Written instruction.
Please return every line from the one containing "You are a GUI" through the end of the items, inclusive, as a JSON list of strings with one string per line and blank lines omitted. Leave the pictures out of the answer.

Records to use.

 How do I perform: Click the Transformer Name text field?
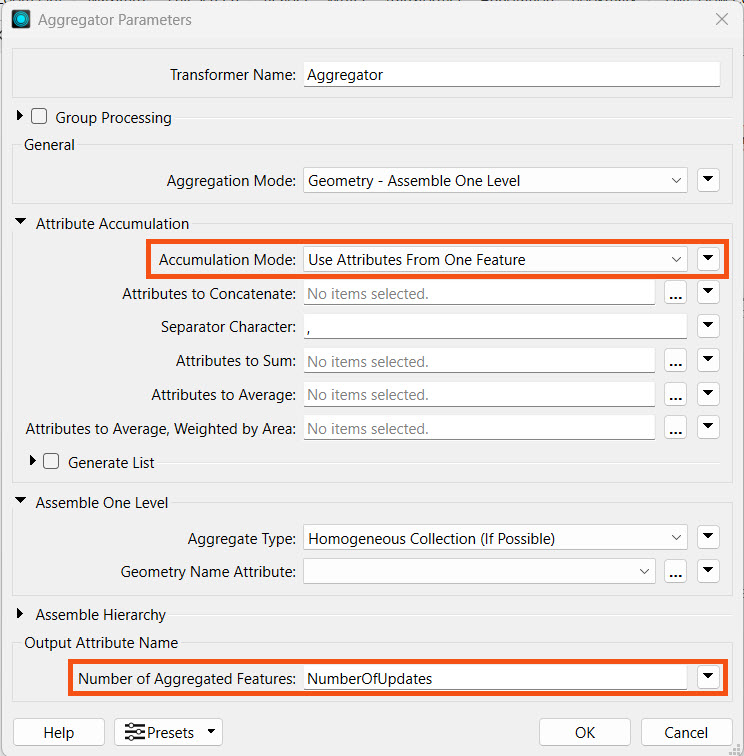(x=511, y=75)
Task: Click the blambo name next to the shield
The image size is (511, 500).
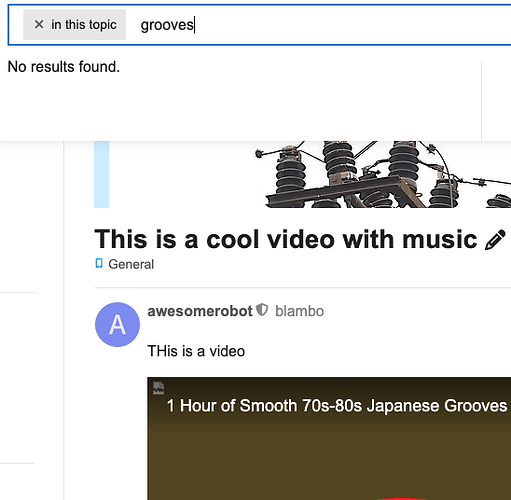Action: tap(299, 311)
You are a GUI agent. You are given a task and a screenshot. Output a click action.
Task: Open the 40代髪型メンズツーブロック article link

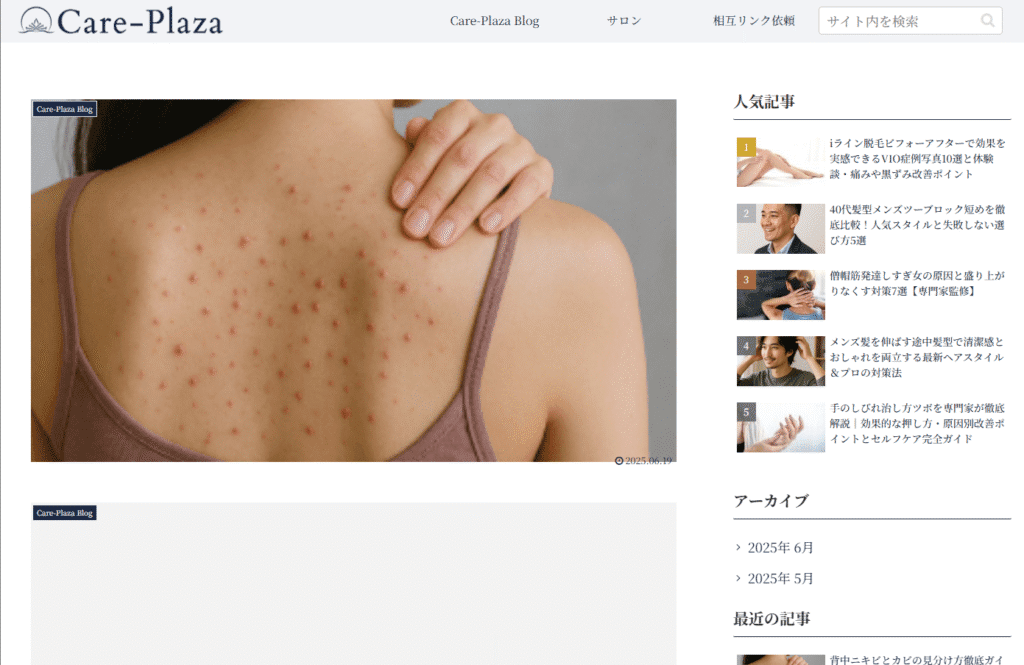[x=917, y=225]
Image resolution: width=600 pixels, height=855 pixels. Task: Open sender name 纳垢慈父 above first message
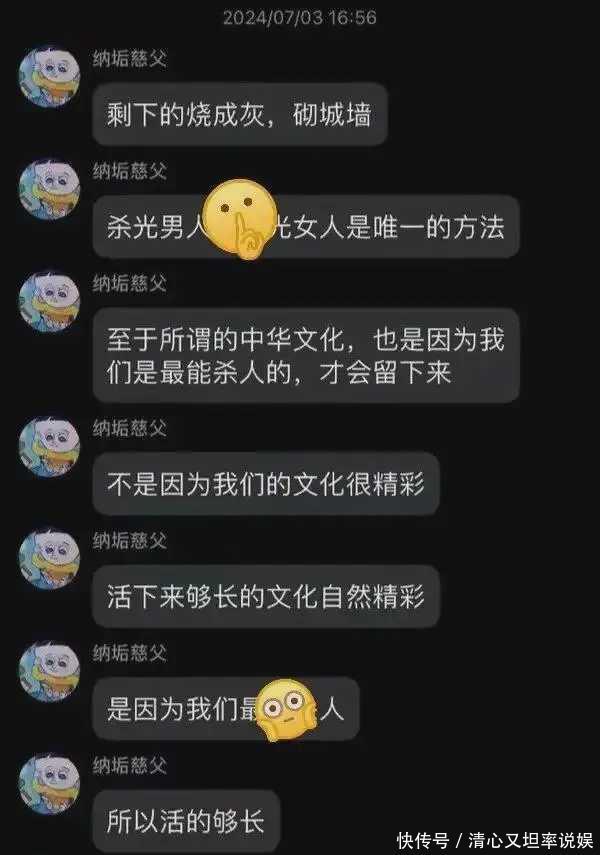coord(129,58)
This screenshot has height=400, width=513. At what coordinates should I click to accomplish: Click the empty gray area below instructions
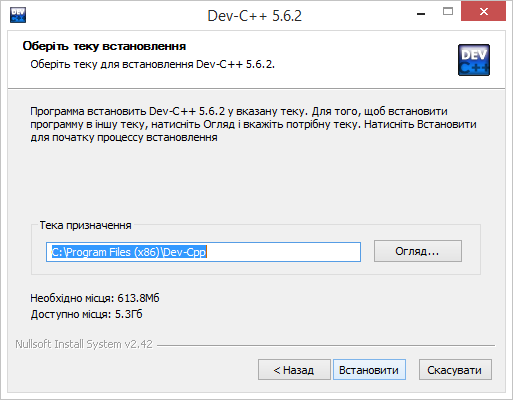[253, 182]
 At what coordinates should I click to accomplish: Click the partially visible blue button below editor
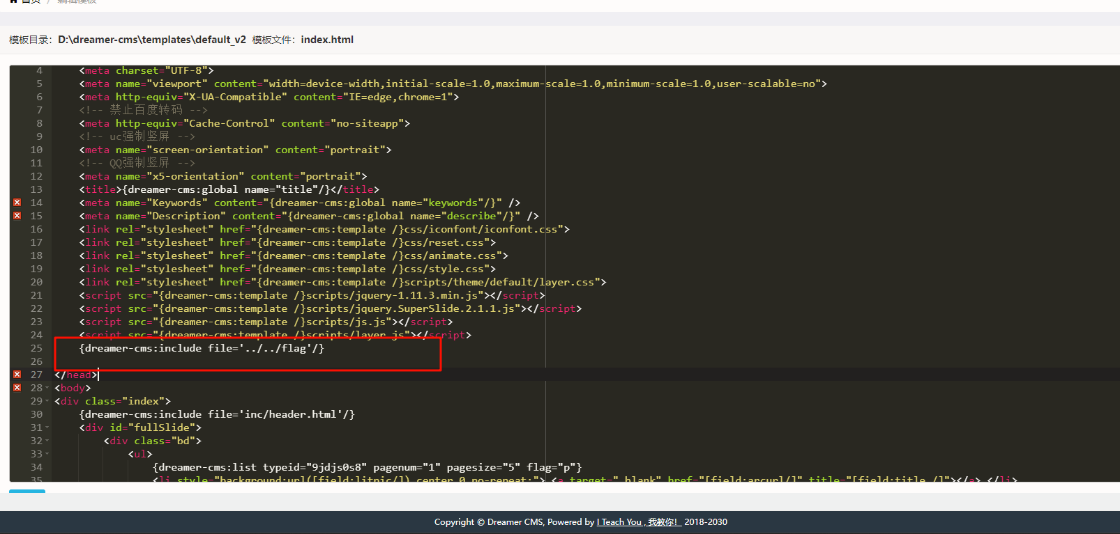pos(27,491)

Task solution.
[
  "You are a GUI agent. You are given a task and a screenshot. Output a click action.",
  "Task: Open the 40代髪型メンズツーブロック article link",
  "[x=917, y=225]",
  "Image resolution: width=600 pixels, height=855 pixels. Task: Open sender name 纳垢慈父 above first message",
  "coord(129,58)",
  "This screenshot has height=400, width=513. At what coordinates should I click to accomplish: Click the empty gray area below instructions",
  "[253, 182]",
  " At what coordinates should I click to accomplish: Click the partially visible blue button below editor",
  "pos(27,491)"
]